CMStatistics 2022: Start Registration
View Submission - CMStatistics
Title: Benefit of interpolation in nearest neighbor algorithms Authors:  Yue Xing - Purdue University (United States) [presenting]
Qifan Song - Purdue University (United States)
Guang Cheng - University of California Los Angeles (United States)
Abstract: In some studies of deep learning, it is observed that over-parametrized deep neural networks achieve a small testing error even when the training error is almost zero. Despite numerous works towards understanding this so-called double descent phenomenon, we turn to another way to enforce zero training error (without over-parametrization) through a data interpolation mechanism.
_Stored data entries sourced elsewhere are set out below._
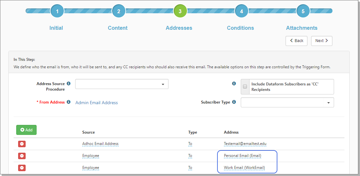Proceed with the Next button
This screenshot has width=360, height=176.
coord(321,41)
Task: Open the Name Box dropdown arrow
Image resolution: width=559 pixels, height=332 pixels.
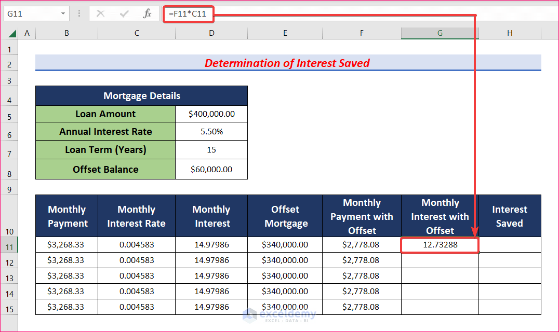Action: pos(64,14)
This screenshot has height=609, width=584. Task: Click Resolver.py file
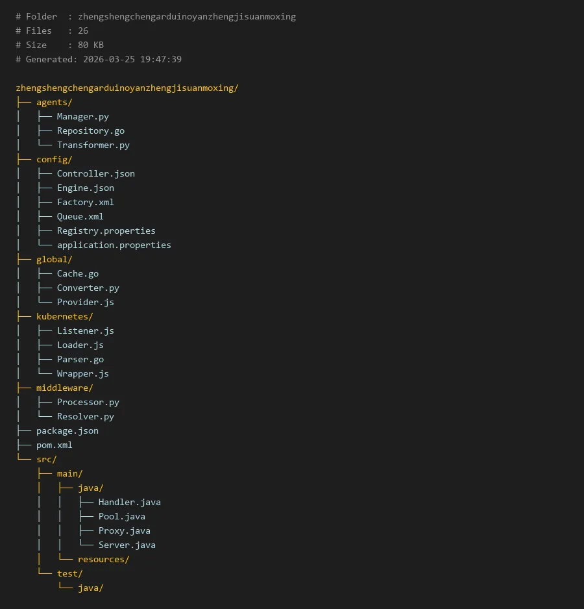[85, 416]
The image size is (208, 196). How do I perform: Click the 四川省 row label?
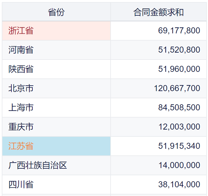21,184
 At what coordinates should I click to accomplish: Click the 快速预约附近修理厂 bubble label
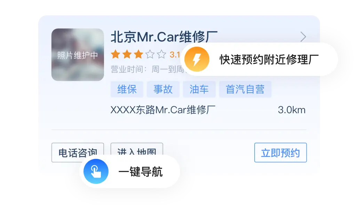pos(269,60)
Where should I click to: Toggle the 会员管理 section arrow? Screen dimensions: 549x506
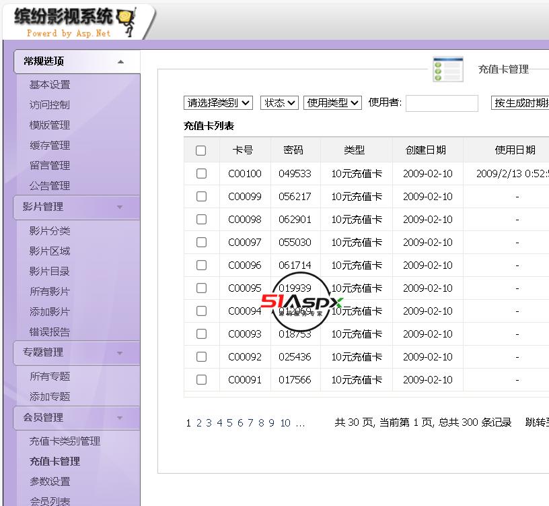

Specifically, we consider a class of interpolated weighting schemes in the nearest neighbors (NN) algorithms. By carefully characterizing the multiplicative constant in the statistical risk, we reveal a U-shaped performance curve for the level of data interpolation in both classification and regression setups. This sharpens the existing result that zero training error does not necessarily jeopardize predictive performances and claims a counter-intuitive result that a mild degree of data interpolation actually strictly improves the prediction performance and statistical stability over those of the (un-interpolated) k-NN algorithm. In the end, the universality of our results, such as the change of distance measure and corrupted testing data, will also be discussed.